Nous sommes dans une petit village, étendu en surface mais assez peu peuplé. Environ trois mille personnes y vivent c’est dire le retentissement que va avoir cet événement sur la vie de cette commune. Déjà, le Maire et une bonne partie de Conseil municipal seraient passés tout au long de la mâtinée, autant  pour se montrer que pour faire savoir quelles dispositions ils s’apprêtent à prendre face à ce tragique fait d’hiver. Des mauvaises langues se pressaient de dire: S’il s’occupe de ça comme il s’occupe du village le, la ou les coupables n’ont pas de souci à se faire. Ils ne sont pas prêts d’être arrêtés ni  jugés et encore moins condamnés. Et donc ils ne seront pas mis hors d’état de nuire et pourront, à loisir, recommencer.
On attend pourtant, dans le quartier des mesures efficaces. Finies les caméras de surveillance inutiles, les éclairages vains, les rondes de la police qui est désormais beaucoup plus pale que munici.

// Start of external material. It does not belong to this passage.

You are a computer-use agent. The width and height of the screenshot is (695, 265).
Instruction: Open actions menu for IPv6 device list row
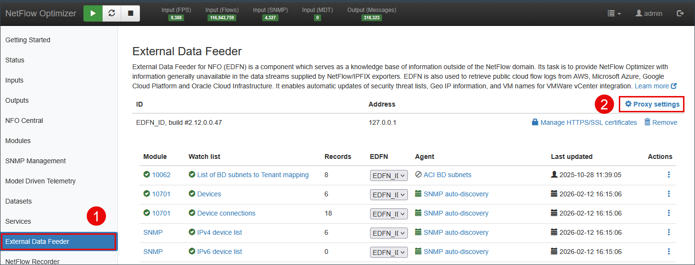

Un tel carnage au nez et à la barbe de tous sans qu’on puisse s’accrocher au moindre indice si ce n’est le mode opératoire qui révèle quand même une furieuse pulsion meurtrière. Un, une, des déséquilibrés sanguinaires ? Une terrible  vengeance qui se serait abattue sur la famille des voisins en une nuit, en un moment de massacre tragique ? Il eût fallu qu’ils en fassent pour mériter ce genre de vengeance, pour susciter un tel ressentiment à leur égard et faire de cette sanglante nuit la pire de toute l’année, de toute l’histoire du village, même.
Un différend qui les aurait opposé à des ennemis potentiels et tellement dangereux? Si c’était le cas, c’était un différend d’une sacrée nature, la tension devait être extrême pour en arriver là.
Pour l’instant, les premiers constats, d’après ce que m’avait appris le voisin lui-même laisseraient à penser à une intrusion volontaire qui aurait mal tournée.
Mal tourné ? Sept cadavres mutilés aux têtes arrachées, éparpillées sur la pelouse, les corps vidés de tout leur sang, tu parles d’un mauvais virage…
Sept poules et un jar, en une nuit, monstrueusement décapités retrouvés,  éparpillés, dans l’enclos du jardin. Quand j'ai suggéré, ce qui n'était pas si malin, au voisin de  préparer un grand bouillon de poule, il n'a pas souri en disant : Autre qu'un bouillon!

Deux fouines seraient sur la sellette, dans le collimateur et chacun ne pense, ce matin, qu'à mettre tout en œuvre pour se débarrasser de ces assassines bestioles.

Il faut dire, s'il est prouvé qu'elles sont dans le coup, qu'avec ce carnage, ce n'est pas l'esprit de Noël qui les a étouffées, ces deux là.